Apple has won a battle over the standard for a smaller SIM card, the use of which would leave more room for other components inside future phones and tablets.
The Smart Card Platform Technical Committee of the European Telecommunication Standards Institute (ETSI) agreed Saturday on a standard for so called nano-SIMs. Apple’s specification beat a competing proposal from Nokia, Research In Motion (RIM) and Google owned Motorola Mobility, according to macworld.com.
The new nano-SIM cards will measure 12.3x8.8mm, and have the same thickness as current micro SIM cards, VentureBeat reports. These are the specs Apple was gunning for, so Nokia and Motorola must be mighty peeved.

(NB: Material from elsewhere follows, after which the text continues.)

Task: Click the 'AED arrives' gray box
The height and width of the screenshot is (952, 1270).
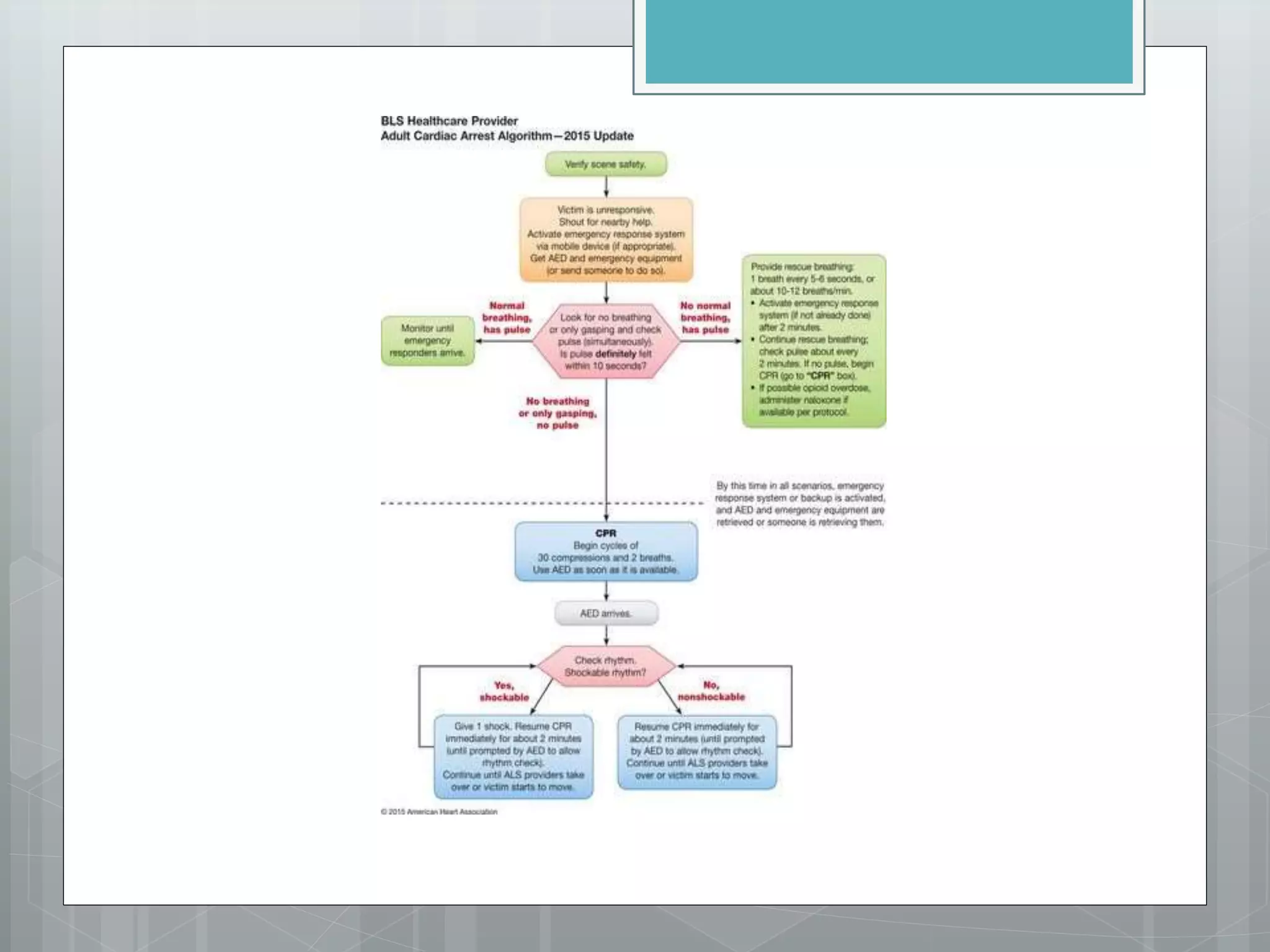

With modern mobiles becoming even smaller and slimmer than ever, space is at a premium. Hence the decision to shrink down the SIM. Nokia and Motorola proposed a design with different specs which they thought technically superior to Apple''s. Nokia claimed Apple's design didn't meet ETSI's standards, saying it would get stuck in a micro SIM slot, and could lead to plenty of headaches for consumers, reports, CNET.

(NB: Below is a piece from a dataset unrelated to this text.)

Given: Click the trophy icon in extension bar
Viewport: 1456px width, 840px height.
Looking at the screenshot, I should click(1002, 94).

According to Bloomberg ETSI agreed to pick Apple's SIM card standard, beating a proposal from Nokia, MacWorld said on its website, citing cardmaker Giesecke & Devrient. Spokespersons for ETSI and Nokia couldn't immediately be reached for comment.
In March, a two day meeting to adopt a format from competing proposals by Apple and Nokia finished without reaching a decision. The smartcards that identify wireless subscribers are standardized to reduce industry costs and give consumers freedom to switch handsets and networks. Smaller versions permit the design of thinner phones.